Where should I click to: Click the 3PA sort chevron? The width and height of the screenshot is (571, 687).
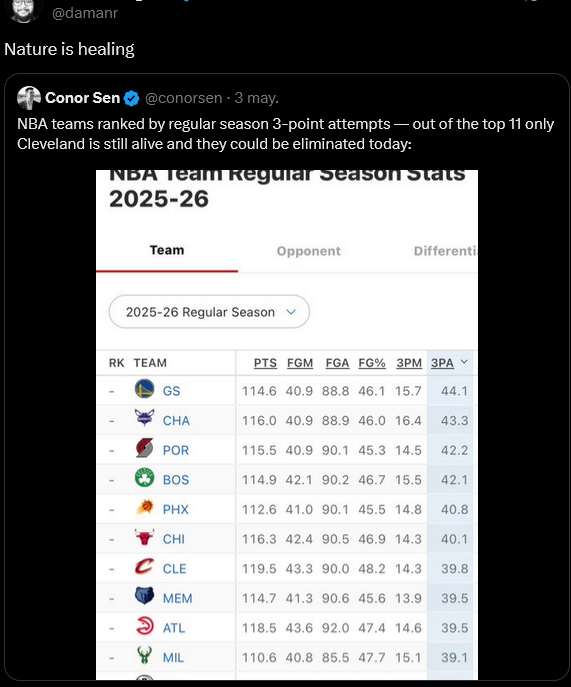point(465,362)
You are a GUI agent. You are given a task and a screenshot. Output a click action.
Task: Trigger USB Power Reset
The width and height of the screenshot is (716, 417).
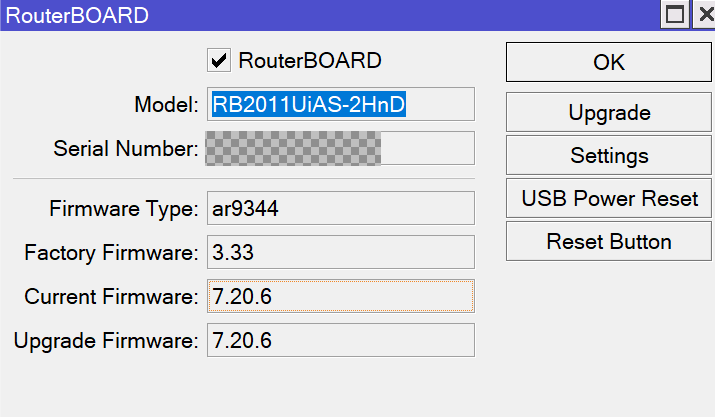click(x=609, y=198)
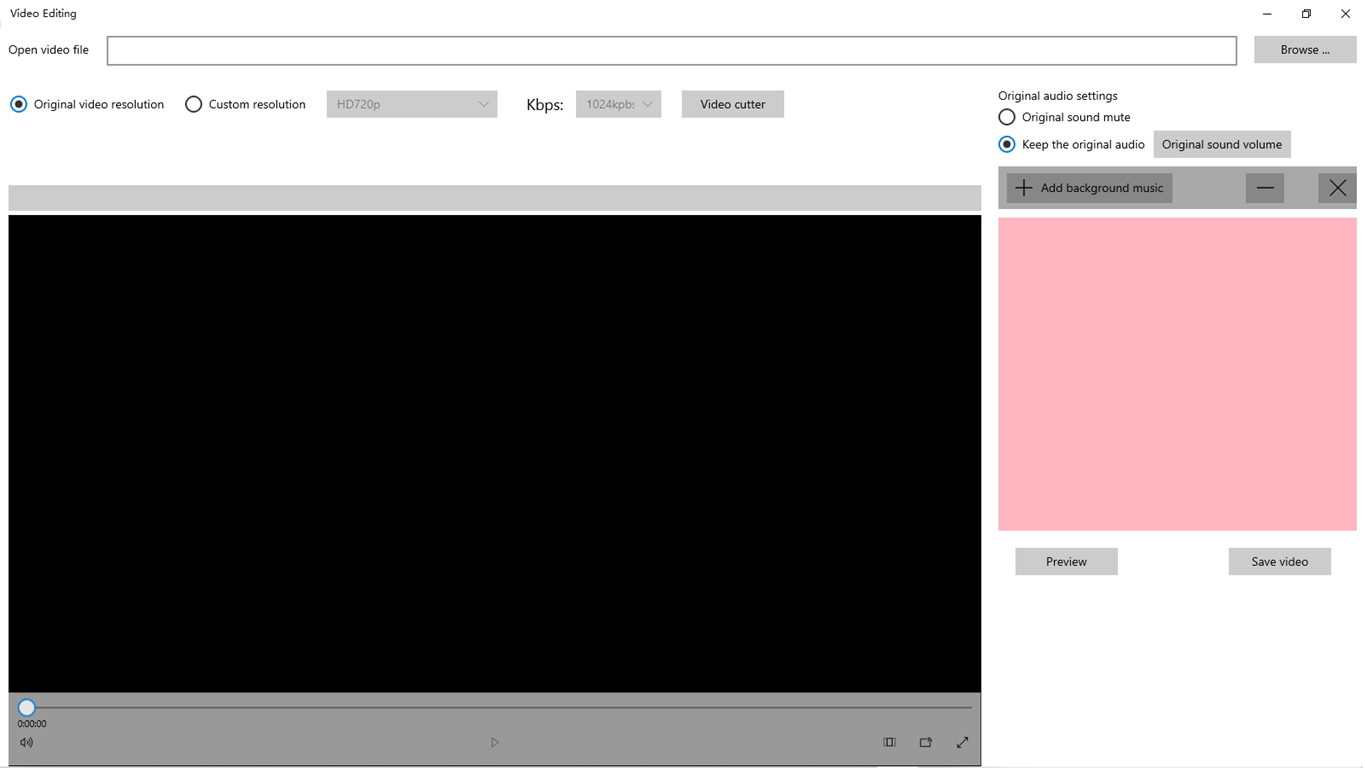Preview the edited video
Viewport: 1365px width, 768px height.
tap(1065, 561)
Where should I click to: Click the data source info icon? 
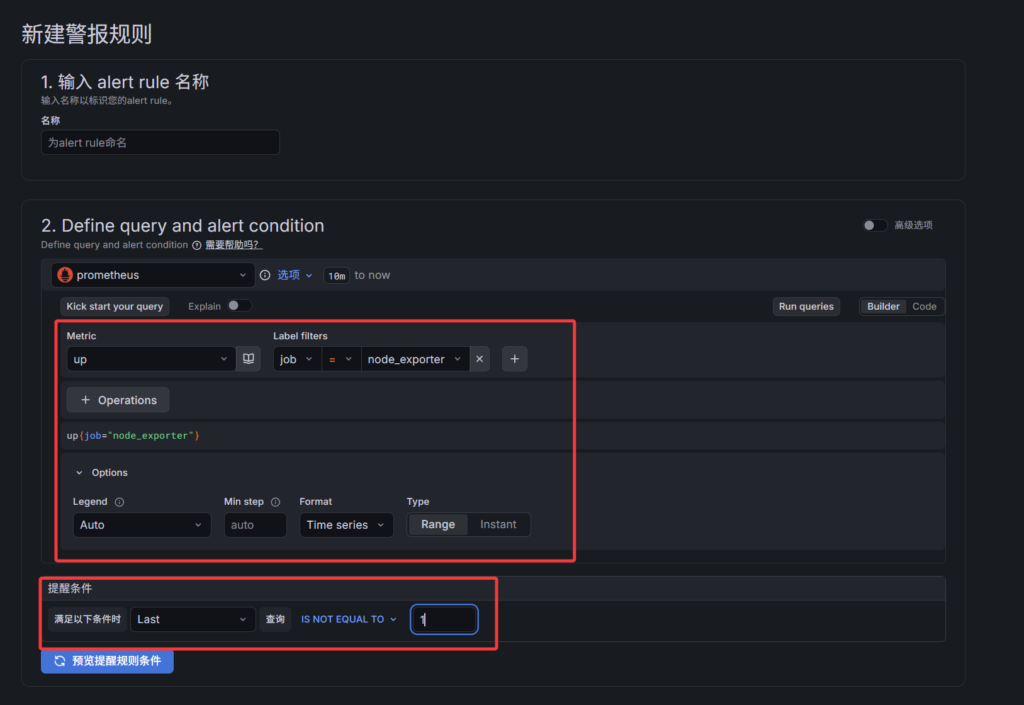(265, 275)
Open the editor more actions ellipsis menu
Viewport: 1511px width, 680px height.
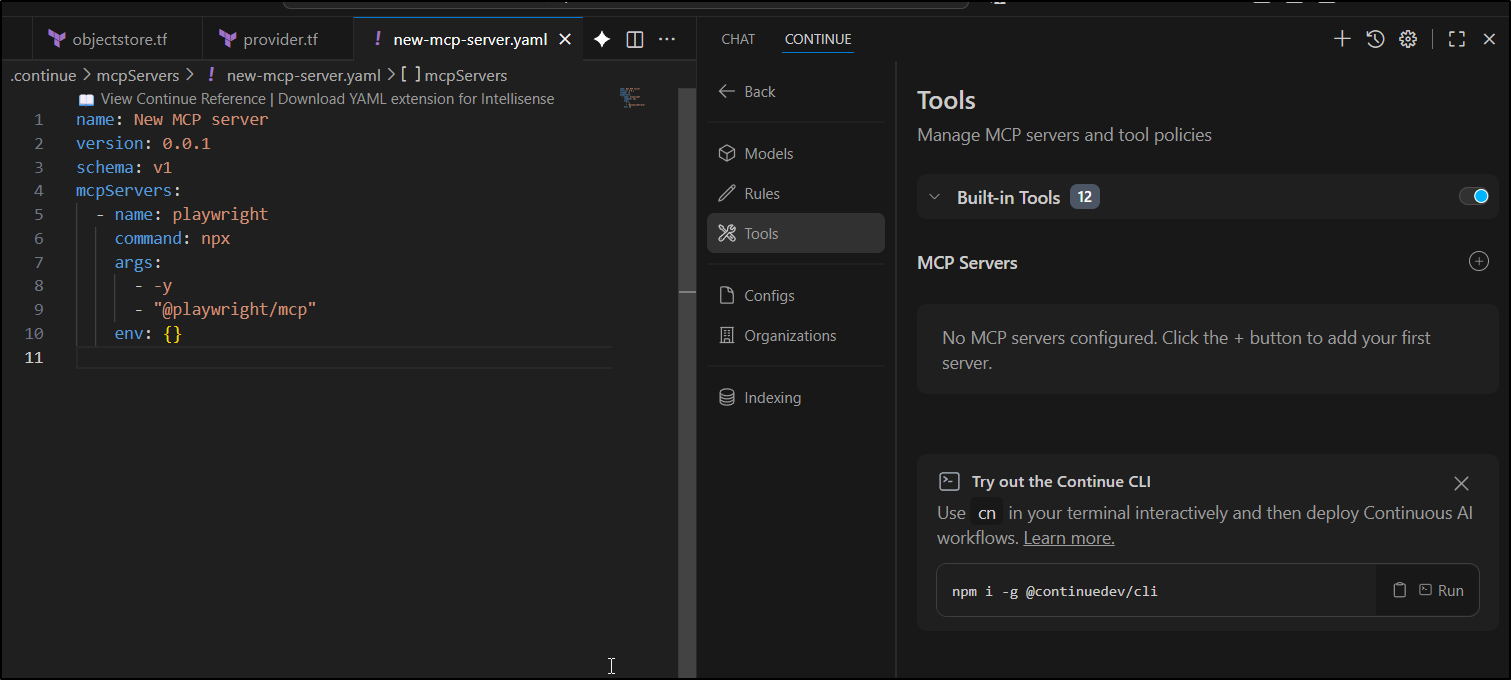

*-*-*

WHAT TO PRODUCE: Update the records above by replacing every "Where should I click to" with "Where do I tap to" and leaving all other wording unchanged. Leave the pictures out of your answer.

CORRECT RESULT:
Where do I tap to: Click the 3PA sort chevron? The width and height of the screenshot is (571, 687).
point(465,362)
You are a GUI agent. You are given a task and a screenshot. Output a click action.
Task: Trigger USB Power Reset
The width and height of the screenshot is (716, 417).
click(x=609, y=198)
Preview the edited video
Viewport: 1365px width, 768px height.
tap(1065, 561)
Where do I tap to: Click the data source info icon? 
(265, 275)
Open the editor more actions ellipsis menu
Viewport: 1511px width, 680px height.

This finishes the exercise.